Mesh Compression: Draco (Morton codes + EdgeBreaker), V-DMC (base mesh + displacement), Geometry Images (conversion to 2D for video codecs)—all suffer from explicit topological quantization distortion.
Point Cloud Compression: G-PCC (Octree), SparsePCGC (learned sparse voxels)—conversion and Poisson reconstruction introduce distortion.
Implicit Field Compression: Tang et al. (patch-based TSDF), NeCGS (learned deformation fields)—dense representations are trapped in low resolution. This work breaks through to 512 resolution using sparse representations.
Inspiration: The idea of "sparsifying representation based on information density" can be extended to other geometry or scientific data compression tasks that are inherently sparse but require regular tensors.

Rating¶

Novelty: ⭐⭐⭐⭐ — The Sparse SDF Tensor design is concise and addresses the fundamental pain point of dense SDFs. The combination of E2E rate-distortion and sparse convolution for mesh compression is a clear incremental innovation.

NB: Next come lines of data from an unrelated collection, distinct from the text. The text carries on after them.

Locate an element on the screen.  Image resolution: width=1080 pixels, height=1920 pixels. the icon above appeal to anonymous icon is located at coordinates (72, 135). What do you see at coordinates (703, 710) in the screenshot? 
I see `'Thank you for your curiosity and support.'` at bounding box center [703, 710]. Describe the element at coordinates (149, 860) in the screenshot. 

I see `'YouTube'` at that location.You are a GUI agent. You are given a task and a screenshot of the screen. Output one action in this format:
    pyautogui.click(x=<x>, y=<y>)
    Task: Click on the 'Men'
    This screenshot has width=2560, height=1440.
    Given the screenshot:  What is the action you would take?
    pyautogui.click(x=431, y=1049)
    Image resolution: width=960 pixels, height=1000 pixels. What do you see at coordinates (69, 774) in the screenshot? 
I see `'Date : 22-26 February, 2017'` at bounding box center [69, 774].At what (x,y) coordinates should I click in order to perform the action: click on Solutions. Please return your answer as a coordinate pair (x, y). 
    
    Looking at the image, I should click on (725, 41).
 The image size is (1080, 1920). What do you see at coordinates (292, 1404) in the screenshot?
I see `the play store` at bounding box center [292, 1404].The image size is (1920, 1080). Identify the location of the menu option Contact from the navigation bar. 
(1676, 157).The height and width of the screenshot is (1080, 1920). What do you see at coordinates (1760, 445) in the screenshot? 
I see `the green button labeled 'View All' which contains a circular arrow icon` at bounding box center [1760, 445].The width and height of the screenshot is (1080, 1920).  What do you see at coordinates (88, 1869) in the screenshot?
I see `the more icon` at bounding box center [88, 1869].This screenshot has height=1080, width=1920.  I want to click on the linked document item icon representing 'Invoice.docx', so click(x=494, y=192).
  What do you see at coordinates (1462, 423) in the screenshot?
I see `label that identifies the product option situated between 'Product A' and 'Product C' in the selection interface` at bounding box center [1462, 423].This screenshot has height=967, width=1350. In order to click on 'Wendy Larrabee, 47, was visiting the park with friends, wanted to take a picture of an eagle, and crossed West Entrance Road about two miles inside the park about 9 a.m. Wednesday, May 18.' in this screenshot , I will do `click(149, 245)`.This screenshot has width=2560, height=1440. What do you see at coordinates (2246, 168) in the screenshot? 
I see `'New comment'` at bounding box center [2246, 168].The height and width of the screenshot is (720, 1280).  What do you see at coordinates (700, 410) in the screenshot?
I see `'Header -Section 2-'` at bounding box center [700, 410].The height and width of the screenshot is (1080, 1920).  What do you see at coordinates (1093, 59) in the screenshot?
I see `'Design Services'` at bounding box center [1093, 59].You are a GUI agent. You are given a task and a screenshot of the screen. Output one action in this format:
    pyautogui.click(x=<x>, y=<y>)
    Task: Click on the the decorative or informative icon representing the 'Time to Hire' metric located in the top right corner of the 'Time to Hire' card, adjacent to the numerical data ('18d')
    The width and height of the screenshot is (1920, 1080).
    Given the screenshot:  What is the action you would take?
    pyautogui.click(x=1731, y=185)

Experimental Thoroughness: ⭐⭐⭐⭐ — Covers multi-source data (Mixed/ShapeNet/MPEG/ScanNet/MGN), compares against 5 representative methods, and includes BD-BR, complexity, visualization, dynamic sequences, non-watertight support, and multiple ablations. Very solid.
Writing Quality: ⭐⭐⭐⭐ — Clear motivational progression, effective diagrams (pipeline and SMC are intuitive), and coherent narrative between methods and experiments.
Value: ⭐⭐⭐⭐ — A 0.42 MB model + near real-time performance + 30%–90% bit rate savings offers direct utility for bandwidth-sensitive scenarios like VR and robotics. Open-sourced.